How to determine True Last Logon in Active Directory?
Hello Forum. I would like to know what is the best way to determine the True Last Logon time in Active Directory, on domain user and computer accounts? I need to find a list of stale computer accounts in our AD and am trying to find an efficient and reliable way to do this.
I recently took over the management of the AD of a small company that our organization acquired, and am generally doing some security analysis for clean up and maintenance.
I would also like to find out who many users may have failed a logon in the last 7 days, so any input on that would also be helpful. I believe that one needs to query all DCs in the doman to get these values, and I need to generate a report to show all stale accounts.
Bonjour. I think you basically have a 3 basic choices when it comes to determining True Last Logon values in Active Directory -
1. You can use the LastLogonTimeStamp value in Active Directory, but as you may know it is only accurate for values that are more than 14 days old.

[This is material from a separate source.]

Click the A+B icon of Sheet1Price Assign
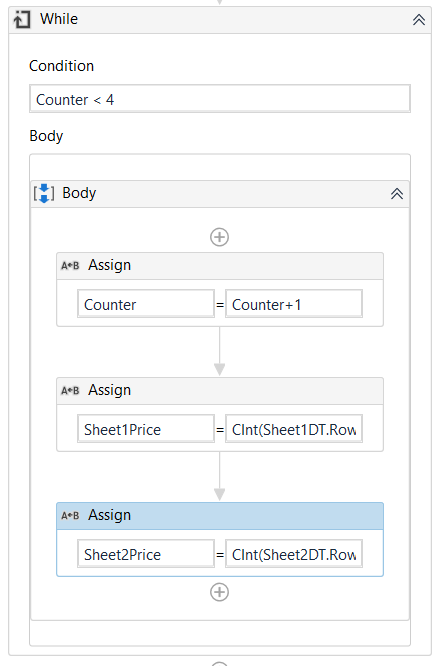 click(x=70, y=390)
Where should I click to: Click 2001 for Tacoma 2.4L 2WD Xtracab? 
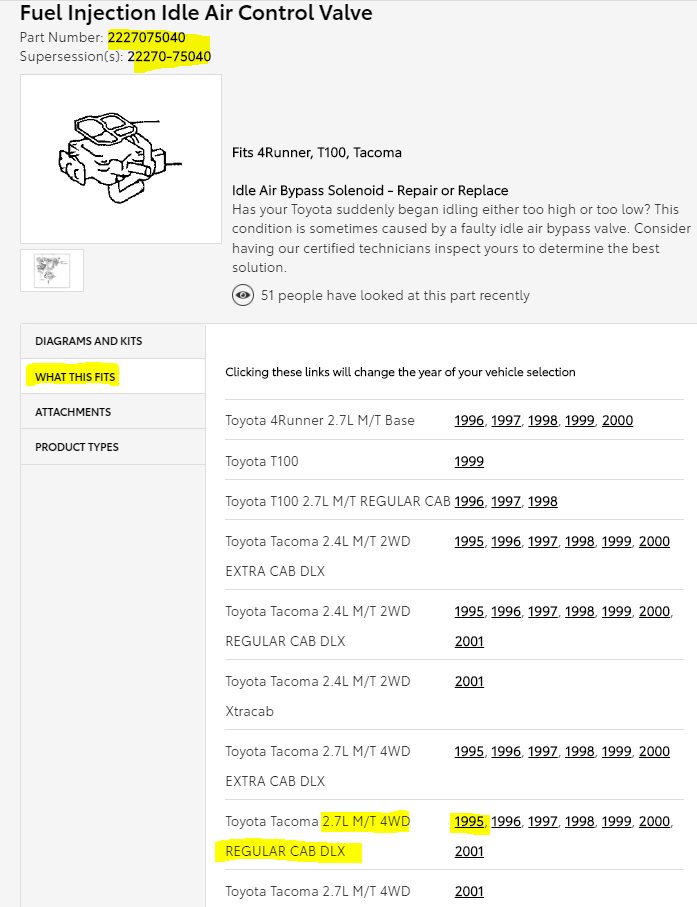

2. You can write a script to query this value from all Domain Controllers in the domain, then make the comparisons and output the values. The problem with this is that you have to write and maintain your own scripts, and that can be a little time consuming.
3. You can use an automated tool to determine True Last Logon values, including values that are less than 14-days old (e.g. all true last logons in last 7 days etc.)
Good luck with your project, and I hope this helps.
Antoine
__________________
Jugez un homme par ses questions plutôt que par ses réponses